## Travail à faire
Recopiez mot pour mot, s'il vous plaît, le passage du commentaire sur l'Épître aux Hébreux qui s'ouvre sur les mots « L’auteur de l’Épître » et se referme sur « ce fondement éternel. ».

## Extrait de page
+++
Actes 14, 21-27 ; Psaume 145 ; Apocalypse 21, 1-5 ; Jean 13, 31-35
Hébreux 11, 1-19
L’Épître aux Hébreux conduit ses lecteurs jusqu’à ce ch. 11 dans sa conviction que si notre temps passager est en train de passer ; si ce passage risque même de se faire dans la douleur, ce monde qui passe a un fondement inébranlable que le Christ est venu dévoiler.
Et cela de façon telle qu’ayant vécu la réalité de l’humanité, et cela jusqu’à la mort, il l’a conduite aussi, à travers ce passage de sa propre mort, à son fondement éternel. Et cet accès n’est le fait que de la foi, de la foi seule, « substance des choses qu’on espère », « substance » littéralement selon le mot grec employé ici. Ce mot désigne le fondement, ce qui est en dessous, ce qui se tient en dessous ; à savoir ce qui fonde ce que l’on espère et que le Christ a dévoilé.
L’auteur de l’Épître tient là à ses lecteurs un propos visant à leur consolation dans un temps de détresse où ce qui tient lieu de cœur du monde et de sa relation avec Dieu, le Temple, est en proie à la violence de l’armée romaine, à la veille de sa destruction : la foi est la substance de ce que l’on espère. La foi, et rien d’autre, pas même l’Église où cette parole doit être proclamée. Comme le rite du Temple, seul rite biblique, symbolise une réalité éternelle, le rite de l’Église a fonction symbolique et la parole qu’elle porte désigne ce fondement éternel.
Les Églises et leurs rites relèvent du provisoire. Le Christ ne se confond pas avec une Église ni avec fortiori avec telle ou telle institution d’Église ou autre, depuis nos diaconats jusqu’à nos instituions laïques. La réalité éternelle sur laquelle ouvre la foi relève de la foi seule. L’auteur témoigne ainsi, malgré les différences qui l’en distinguent, de sa proximité d’avec Paul, l’Apôtre de l’affirmation insistante du salut par la foi seule, avec lequel on l’a parfois confondu.
+++
## Données affichées
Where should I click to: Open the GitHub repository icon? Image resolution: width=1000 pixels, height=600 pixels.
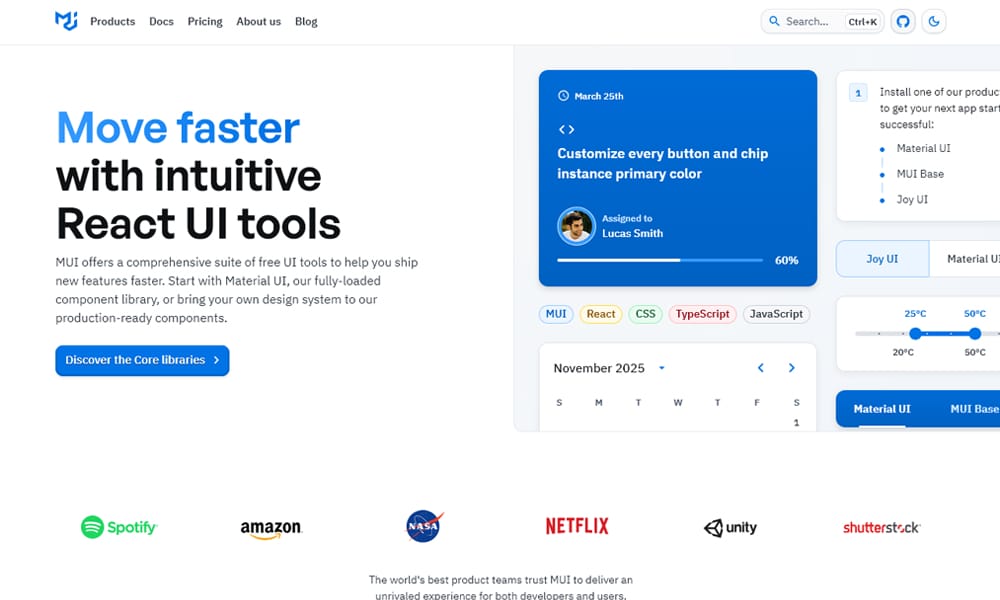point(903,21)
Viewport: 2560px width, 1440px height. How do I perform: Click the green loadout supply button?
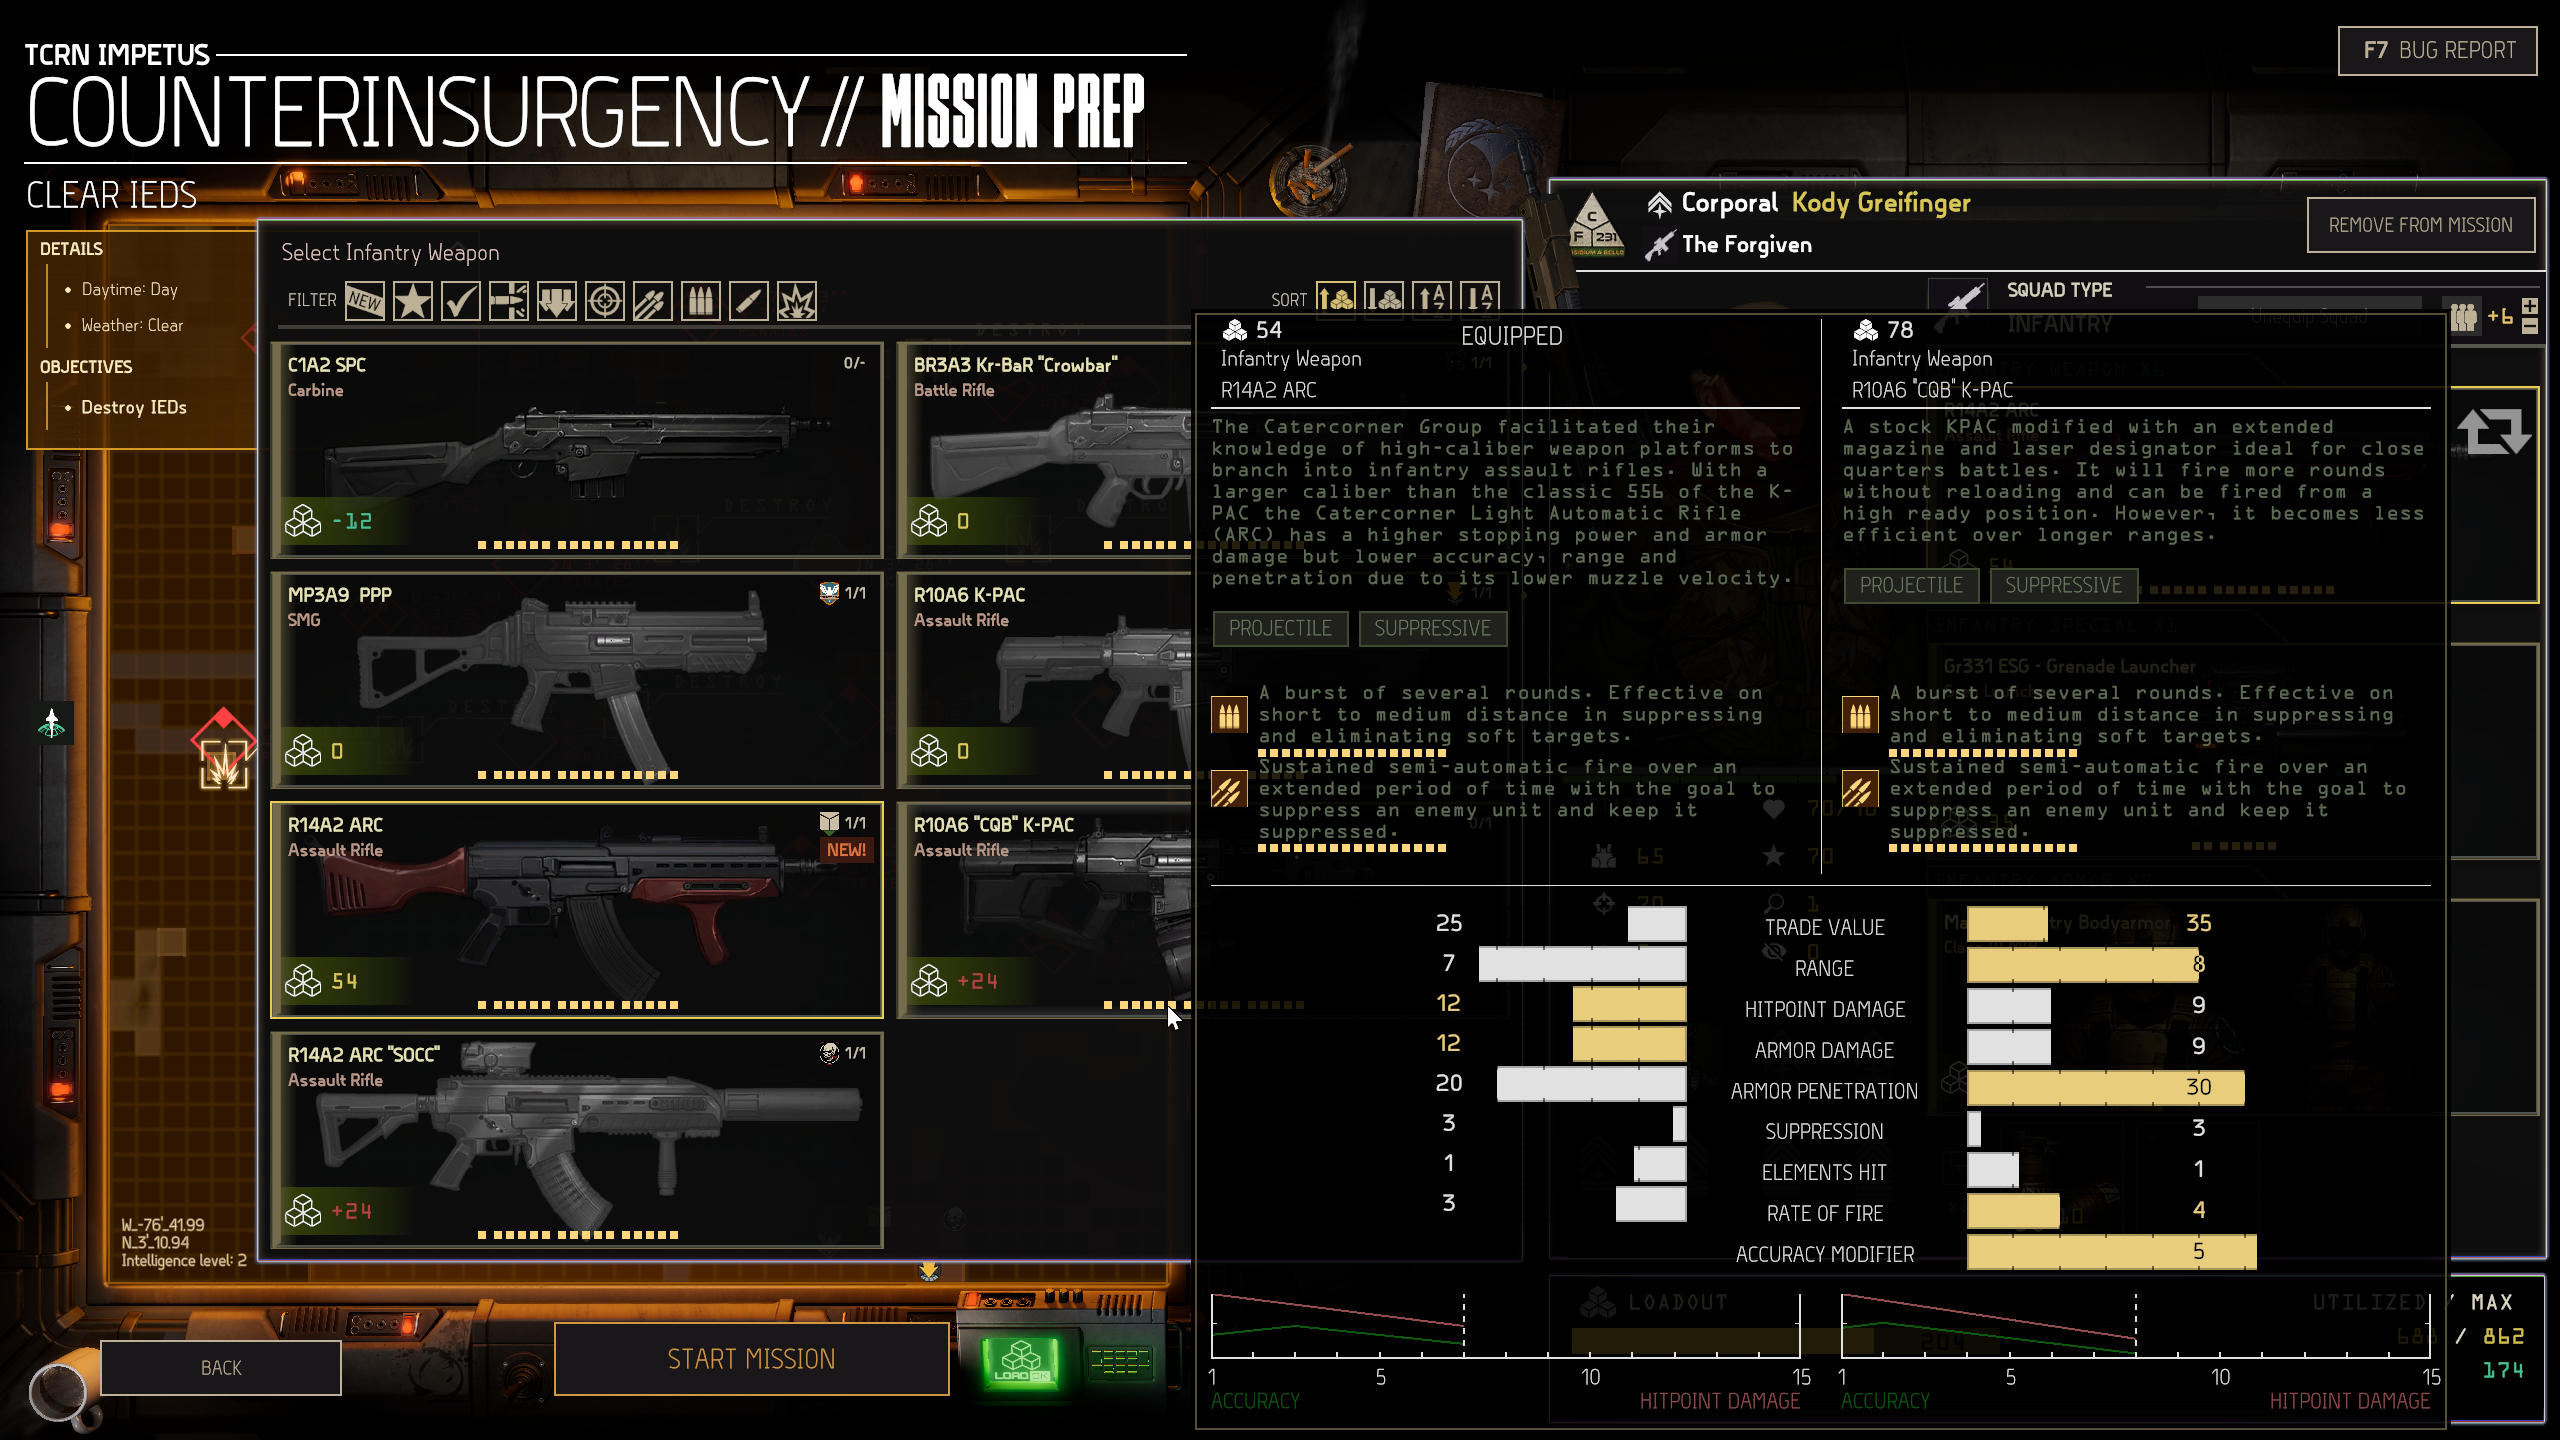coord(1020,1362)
+++
## Résultat de l'exercice
L’auteur de l’Épître tient là à ses lecteurs un propos visant à leur consolation dans un temps de détresse où ce qui tient lieu de cœur du monde et de sa relation avec Dieu, le Temple, est en proie à la violence de l’armée romaine, à la veille de sa destruction : la foi est la substance de ce que l’on espère. La foi, et rien d’autre, pas même l’Église où cette parole doit être proclamée. Comme le rite du Temple, seul rite biblique, symbolise une réalité éternelle, le rite de l’Église a fonction symbolique et la parole qu’elle porte désigne ce fondement éternel.